Justice  /  Biography

Samuel Green Freed Himself and Others From Slavery. Then He Was Imprisoned Over Owning a Book

He covertly assisted conductors on the Underground Railroad, but it was his possession of “Uncle Tom’s Cabin” turned that him into an abolitionist hero.

The knock on Samuel Green’s door must have felt inevitable. It was April 1857, and in the past decade hundreds of Black Marylanders had slipped off the farms and plantations where they were enslaved. Now local white leaders were beginning to suspect that Green knew more about the runaways than he let on. Green was a free Black man who lived in a cottage in Dorchester County, on the Eastern Shore of the Chesapeake Bay, where he farmed a modest plot and preached the word of God. Opening his door that April evening, Green came face to face with the law. “You are suspected of holding correspondence with the North,” a county sheriff told him, “and I shall search your house.” 

The sheriff and his posse soon found what they were looking for: a letter from Green’s son, Sam Jr.; a map of Canada; railroad schedules for northbound trains; and a copy of Uncle Tom’s CabinHarriet Beecher Stowe’s blockbuster antislavery novel, published five years earlier. None of the items proved that Green had helped usher anyone to freedom—but the book turned out to be sufficiently incriminating. Green was placed under arrest. Then he was charged, under an obscure Maryland law, with possessing an “abolition pamphlet” that could “create discontent amongst the people of color of this state.” As he sat in a jail cell, awaiting his trial, state prosecutors began to craft an ominous argument: A person caught reading the wrong kind of book deserved to be locked away.


It was no accident that Green’s unprecedented case unfolded in Maryland, where slavery’s position at the center of American life was at its most tenuous.

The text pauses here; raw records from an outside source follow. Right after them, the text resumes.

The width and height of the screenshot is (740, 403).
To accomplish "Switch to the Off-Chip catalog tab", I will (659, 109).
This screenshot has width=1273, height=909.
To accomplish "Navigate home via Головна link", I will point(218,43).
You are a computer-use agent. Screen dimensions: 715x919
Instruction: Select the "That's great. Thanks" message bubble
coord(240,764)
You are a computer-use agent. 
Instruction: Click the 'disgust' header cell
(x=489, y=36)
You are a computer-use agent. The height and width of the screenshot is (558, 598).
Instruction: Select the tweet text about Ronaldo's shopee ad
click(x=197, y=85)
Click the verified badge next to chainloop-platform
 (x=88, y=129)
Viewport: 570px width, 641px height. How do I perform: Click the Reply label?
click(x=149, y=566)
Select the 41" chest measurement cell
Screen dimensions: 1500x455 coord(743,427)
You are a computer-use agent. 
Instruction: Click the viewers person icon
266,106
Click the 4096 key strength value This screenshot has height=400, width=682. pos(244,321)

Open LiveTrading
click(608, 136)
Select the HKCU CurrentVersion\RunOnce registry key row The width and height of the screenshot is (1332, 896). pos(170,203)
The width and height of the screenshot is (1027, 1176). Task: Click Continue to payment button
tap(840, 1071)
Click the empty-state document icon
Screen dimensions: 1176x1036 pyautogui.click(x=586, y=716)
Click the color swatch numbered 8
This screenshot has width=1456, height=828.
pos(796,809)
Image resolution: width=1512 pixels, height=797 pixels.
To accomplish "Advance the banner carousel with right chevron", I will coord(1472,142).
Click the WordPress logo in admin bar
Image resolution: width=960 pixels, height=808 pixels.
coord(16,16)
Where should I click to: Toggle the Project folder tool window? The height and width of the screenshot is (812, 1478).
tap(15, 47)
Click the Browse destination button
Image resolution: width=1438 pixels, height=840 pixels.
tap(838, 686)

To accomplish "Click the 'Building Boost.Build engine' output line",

Maryland had the largest free Black population of any state in the nation. It was also the state from which the greatest number of people fled slavery, Frederick Douglass and Harriet Tubman, who may have been a distant relative of Green’s, among them. Trapped between the slavery-powered economy of the South and the industrial North, Black people in Maryland had long negotiated freedom however they could. During the Revolutionary War, enslaved Marylanders escaped to British ships anchored in the Chesapeake Bay after Virginia’s colonial governor, Lord Dunmore, offered emancipation to enslaved people who defected to the British Army.